6. Limitations and Critiques
6.1 The Boundary Problem
The most immediate conceptual challenge is the definition of the acute-non-acute boundary. Many presentations are neither clearly time-critical nor clearly elective. The patient with escalating heart failure who has not yet decompensated, the child with worsening asthma, the elderly patient with early septic foot - these sub-acute presentations occupy a clinical middle ground the binary axis does not easily accommodate. The framework's position is that this is a challenge of clinical implementation rather than a conceptual flaw: the planning implications of the two categories are sufficiently distinct to justify the binary distinction, and the clinical grey zone - like all clinical grey zones - requires clinical judgment rather than algorithmic classification.
6.2 Mental Health as a Validation of the Non-Interventional Axis
Rather than presenting an exception to the framework, mental health services - much like oncology - serve as a prime validation of its core thesis: operational characteristics, rather than medical specialty, should dictate delivery architecture. The traditional tier system has long struggled to classify mental health effectively, often isolating it from broader health system planning. Under the proposed 2×2 framework, mental health maps seamlessly onto the operational quadrants.
The vast majority of mental health care is non-acute and non-interventional, placing it firmly in Q3. Here, digital and personal-device-based delivery is not merely a fallback but often the superior modality, effectively bypassing the severe barriers of societal stigma and privacy concerns that deter in-person attendance in many societies.
7. Conclusion
The primary-secondary-tertiary framework has served its historical purpose. It gave health systems a shared vocabulary at a moment when that vocabulary was urgently needed. But it has calcified into a set of assumptions that now impedes more than it enables - obscuring the practical distinctions that matter for planning, financing, and delivering care in a world defined by digital technology, specialized clinical clusters, and time-sensitive emergency medicine.

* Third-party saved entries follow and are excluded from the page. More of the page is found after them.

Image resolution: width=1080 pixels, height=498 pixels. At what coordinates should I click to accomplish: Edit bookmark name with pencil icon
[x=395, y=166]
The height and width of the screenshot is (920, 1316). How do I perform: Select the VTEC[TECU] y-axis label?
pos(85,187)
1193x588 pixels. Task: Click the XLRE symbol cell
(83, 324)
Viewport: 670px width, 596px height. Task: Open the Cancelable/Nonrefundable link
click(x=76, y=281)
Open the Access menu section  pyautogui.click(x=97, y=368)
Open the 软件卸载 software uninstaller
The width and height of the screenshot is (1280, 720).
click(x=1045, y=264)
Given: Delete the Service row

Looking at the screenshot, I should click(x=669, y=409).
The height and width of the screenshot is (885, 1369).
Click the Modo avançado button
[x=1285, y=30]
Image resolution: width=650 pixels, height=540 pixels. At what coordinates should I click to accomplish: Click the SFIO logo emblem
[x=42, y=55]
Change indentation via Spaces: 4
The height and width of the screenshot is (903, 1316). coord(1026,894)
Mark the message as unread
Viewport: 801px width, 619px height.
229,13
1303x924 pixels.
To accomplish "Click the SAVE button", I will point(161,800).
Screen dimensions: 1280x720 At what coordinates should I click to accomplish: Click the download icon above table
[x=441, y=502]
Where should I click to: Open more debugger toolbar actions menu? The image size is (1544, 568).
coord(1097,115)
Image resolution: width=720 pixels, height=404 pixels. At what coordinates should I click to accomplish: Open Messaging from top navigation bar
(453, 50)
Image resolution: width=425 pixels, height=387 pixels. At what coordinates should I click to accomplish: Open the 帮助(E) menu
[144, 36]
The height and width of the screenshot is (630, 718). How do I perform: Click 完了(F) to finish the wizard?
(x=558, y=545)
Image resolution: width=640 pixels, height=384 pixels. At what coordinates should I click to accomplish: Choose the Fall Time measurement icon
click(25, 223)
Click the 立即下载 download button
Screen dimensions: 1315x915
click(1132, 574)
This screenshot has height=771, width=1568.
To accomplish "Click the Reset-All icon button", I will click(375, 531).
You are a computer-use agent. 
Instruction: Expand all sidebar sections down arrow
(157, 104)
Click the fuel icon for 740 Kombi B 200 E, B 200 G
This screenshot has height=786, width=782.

The 2×2 framework proposed in this paper is not a theoretical exercise. It emerged from the operational experience of building health systems in settings where the consequences of misclassification are immediate and visible: preventable deaths attributable to distance from emergency care; specialist services that cannot sustain themselves when dispersed to meet bureaucratic distribution mandates; chronic disease loads that overwhelm hospital outpatient departments that were never designed for them. The framework is a codification of what operational experience in those settings consistently revealed.
The framework's central thesis is not merely that this is a better classification system. The larger argument is that healthcare infrastructure should be organized according to operational systems logic rather than institutional tradition or specialty hierarchy. That reorganization - grounded in acuity and intervention dependency - generates coherent, differentiated, and actionable guidance on where to build, how to staff, which services to digitize, and how to finance the result. That is the standard by which any health system planning framework should be judged, and it is the standard by which this one deserves to be tested.